##### VORLIEGENDER TEXT #####
Alle sechs für den Deutschen Buchpreis 2019 Nominierten waren gestern Abend ins Schauspiel Frankfurt gekommen. Zum zweiten Mal fand im erneut ausverkauften Haus die insgesamt elfte Shortlist-Lesung statt. Veranstalter war das Kulturamt Frankfurt und das Literaturhaus der Stadt in Kooperation mit dem Schauspiel. Partner ist die Stiftung Buchkultur und Leseförderung des Börsenvereins des Deutschen Buchhandels.
Sonja Vandenrath, Leiterin des Fachbereiches Literatur beim Kulturamt, begrüßte die Gäste. „Mit Maike Albath, Christoph Schröder und Anna Engel konnten wir fachkundige Lotsen für die Gespräche mit den Autorinnen und Autoren gewinnen“, bemerkte Vandenrath.
Die Abwesenheit von Hauke Hückstädt, Leiter des Literaturhauses, den Benno Hennig von Lange an diesem Abend vertrat, begründete er folgendermaßen: „Hauke Hückstädt gehört genau wie Alf Mentzer, der zu vielen Shortlist-Veranstaltungen moderierte, zur diesjährigen Buchpreis-Jury.“
Das erste Gespräch führten Kritikerin Maike Albath und Raphaela Edelbauer über den Debütroman Das flüssige Land, erschienen bei Klett-Cotta. Die Autorin beschäftigt sich mit österreichischer Geschichte und den Bewohnern des Ortes Groß-Einland. Unter dem Ort erstreckt sich ein riesiger Hohlraum.
Auch das Haus ihrer Eltern senke sich langsam ab, merkte Edelbauer an und stellte fest: „Die Menschen passen sich dem schnellen oder langsamen Absenken an.“
Ein Roman fordere zwar langen Atem, biete aber die Möglichkeit, eine größere Zeitspanne zu betrachten. Edelbauer beschrieb die geologischen Gegebenheit des Berges und die Historie Österreichs; „ich wollte dieses verschachtelte Wurzelwerk der Geschichte aufzeigen“, erklärte die Autorin. „In Österreich gibt es auf alles noch einen Schlagobers oben drauf – das ist schon sehr kennzeichnend für unser Land“, bemerkte Edelbauer. Sie habe im übrigen für den Roman einiges geleistet und sich durch diverse Bücher und Filme gearbeitet.
##### DATENSATZ #####
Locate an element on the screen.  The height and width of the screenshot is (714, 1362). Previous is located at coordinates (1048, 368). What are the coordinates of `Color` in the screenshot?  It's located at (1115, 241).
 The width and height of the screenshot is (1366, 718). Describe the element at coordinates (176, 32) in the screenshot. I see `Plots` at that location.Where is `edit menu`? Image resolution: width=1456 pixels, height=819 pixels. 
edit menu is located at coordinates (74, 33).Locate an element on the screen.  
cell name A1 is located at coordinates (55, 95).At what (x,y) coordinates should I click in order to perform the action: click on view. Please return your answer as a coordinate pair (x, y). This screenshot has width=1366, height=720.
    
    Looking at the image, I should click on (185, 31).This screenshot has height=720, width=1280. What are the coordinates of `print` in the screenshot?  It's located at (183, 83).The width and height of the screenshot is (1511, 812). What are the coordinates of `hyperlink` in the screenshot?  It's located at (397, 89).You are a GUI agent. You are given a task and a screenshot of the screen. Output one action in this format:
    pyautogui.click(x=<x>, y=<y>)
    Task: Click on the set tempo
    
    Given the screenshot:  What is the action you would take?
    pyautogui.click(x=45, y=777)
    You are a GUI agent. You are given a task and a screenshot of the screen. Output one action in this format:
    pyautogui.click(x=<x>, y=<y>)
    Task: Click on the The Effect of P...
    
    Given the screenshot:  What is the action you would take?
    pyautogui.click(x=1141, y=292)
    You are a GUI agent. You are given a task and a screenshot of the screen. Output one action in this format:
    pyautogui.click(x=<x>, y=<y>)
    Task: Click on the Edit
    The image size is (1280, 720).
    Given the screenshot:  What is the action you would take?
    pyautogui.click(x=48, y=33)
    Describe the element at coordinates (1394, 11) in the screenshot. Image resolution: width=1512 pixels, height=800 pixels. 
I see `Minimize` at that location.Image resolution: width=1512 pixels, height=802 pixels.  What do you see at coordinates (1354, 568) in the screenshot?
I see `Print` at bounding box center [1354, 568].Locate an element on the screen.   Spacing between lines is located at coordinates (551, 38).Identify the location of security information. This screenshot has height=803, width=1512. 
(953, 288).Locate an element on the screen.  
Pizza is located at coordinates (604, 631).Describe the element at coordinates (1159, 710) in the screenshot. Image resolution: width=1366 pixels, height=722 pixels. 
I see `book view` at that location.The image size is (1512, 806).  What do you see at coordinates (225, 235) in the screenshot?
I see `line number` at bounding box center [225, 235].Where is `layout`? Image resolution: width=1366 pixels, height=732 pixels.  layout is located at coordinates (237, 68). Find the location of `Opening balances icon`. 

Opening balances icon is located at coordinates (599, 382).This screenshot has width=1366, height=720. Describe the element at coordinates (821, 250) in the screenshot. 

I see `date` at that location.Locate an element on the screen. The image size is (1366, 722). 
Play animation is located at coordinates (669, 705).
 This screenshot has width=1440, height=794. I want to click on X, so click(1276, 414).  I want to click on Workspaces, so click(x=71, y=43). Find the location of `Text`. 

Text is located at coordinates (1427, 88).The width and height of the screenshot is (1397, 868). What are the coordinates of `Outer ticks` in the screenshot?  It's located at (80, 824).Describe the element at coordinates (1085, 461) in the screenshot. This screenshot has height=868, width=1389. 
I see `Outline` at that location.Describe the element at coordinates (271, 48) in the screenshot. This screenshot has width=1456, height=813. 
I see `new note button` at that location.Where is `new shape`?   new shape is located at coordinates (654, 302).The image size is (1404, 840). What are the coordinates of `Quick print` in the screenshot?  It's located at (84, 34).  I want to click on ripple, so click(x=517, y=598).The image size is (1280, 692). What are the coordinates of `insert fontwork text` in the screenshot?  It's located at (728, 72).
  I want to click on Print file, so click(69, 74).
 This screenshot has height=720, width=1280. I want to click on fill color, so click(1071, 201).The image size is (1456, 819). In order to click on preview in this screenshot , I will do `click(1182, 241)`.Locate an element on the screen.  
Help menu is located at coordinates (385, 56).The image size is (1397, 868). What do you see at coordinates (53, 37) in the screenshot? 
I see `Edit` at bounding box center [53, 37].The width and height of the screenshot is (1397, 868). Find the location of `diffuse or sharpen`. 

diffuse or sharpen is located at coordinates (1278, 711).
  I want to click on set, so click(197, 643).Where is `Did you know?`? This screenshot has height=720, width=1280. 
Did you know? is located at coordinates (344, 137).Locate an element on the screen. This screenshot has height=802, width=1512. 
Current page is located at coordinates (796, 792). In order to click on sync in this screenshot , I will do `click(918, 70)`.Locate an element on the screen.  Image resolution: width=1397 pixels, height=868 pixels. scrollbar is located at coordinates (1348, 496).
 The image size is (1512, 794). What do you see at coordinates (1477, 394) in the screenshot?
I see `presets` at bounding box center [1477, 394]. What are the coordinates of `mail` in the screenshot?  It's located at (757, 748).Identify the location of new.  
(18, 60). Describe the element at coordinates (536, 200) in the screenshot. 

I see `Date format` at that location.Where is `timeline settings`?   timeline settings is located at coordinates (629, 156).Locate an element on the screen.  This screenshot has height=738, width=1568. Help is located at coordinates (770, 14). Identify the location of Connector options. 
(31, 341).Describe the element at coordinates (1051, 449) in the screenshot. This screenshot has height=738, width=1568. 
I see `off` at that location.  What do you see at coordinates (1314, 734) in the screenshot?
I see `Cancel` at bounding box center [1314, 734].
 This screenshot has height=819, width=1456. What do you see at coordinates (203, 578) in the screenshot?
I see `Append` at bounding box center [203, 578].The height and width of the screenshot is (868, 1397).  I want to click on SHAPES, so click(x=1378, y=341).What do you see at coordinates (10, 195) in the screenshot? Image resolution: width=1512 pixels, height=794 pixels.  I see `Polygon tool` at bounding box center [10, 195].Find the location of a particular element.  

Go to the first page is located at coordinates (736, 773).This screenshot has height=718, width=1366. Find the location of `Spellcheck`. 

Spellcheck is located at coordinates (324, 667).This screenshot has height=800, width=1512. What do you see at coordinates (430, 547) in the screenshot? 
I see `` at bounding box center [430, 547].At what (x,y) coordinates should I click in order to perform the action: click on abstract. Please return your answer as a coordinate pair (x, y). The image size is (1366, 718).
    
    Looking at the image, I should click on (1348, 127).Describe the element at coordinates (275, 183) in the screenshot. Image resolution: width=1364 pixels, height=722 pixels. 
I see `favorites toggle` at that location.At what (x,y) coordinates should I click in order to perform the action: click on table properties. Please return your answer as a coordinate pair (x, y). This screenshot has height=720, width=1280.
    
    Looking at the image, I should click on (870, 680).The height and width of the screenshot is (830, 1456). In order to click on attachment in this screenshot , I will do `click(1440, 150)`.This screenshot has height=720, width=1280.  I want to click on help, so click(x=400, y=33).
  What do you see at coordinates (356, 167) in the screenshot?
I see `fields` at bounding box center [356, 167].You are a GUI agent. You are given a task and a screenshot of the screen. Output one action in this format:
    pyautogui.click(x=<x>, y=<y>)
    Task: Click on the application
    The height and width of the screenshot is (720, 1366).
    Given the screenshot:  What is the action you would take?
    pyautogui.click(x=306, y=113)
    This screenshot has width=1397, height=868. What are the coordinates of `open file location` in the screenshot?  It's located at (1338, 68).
#####
ARBEITSAUFTRAG - Schreib aus dem Bericht über die Shortlist-Lesung alles von „Die Abwesenheit von“ bis hinunter zu „ein riesiger Hohlraum.“ wortgetreu ab.

ERLEDIGTE AUFGABE -
Die Abwesenheit von Hauke Hückstädt, Leiter des Literaturhauses, den Benno Hennig von Lange an diesem Abend vertrat, begründete er folgendermaßen: „Hauke Hückstädt gehört genau wie Alf Mentzer, der zu vielen Shortlist-Veranstaltungen moderierte, zur diesjährigen Buchpreis-Jury.“
Das erste Gespräch führten Kritikerin Maike Albath und Raphaela Edelbauer über den Debütroman Das flüssige Land, erschienen bei Klett-Cotta. Die Autorin beschäftigt sich mit österreichischer Geschichte und den Bewohnern des Ortes Groß-Einland. Unter dem Ort erstreckt sich ein riesiger Hohlraum.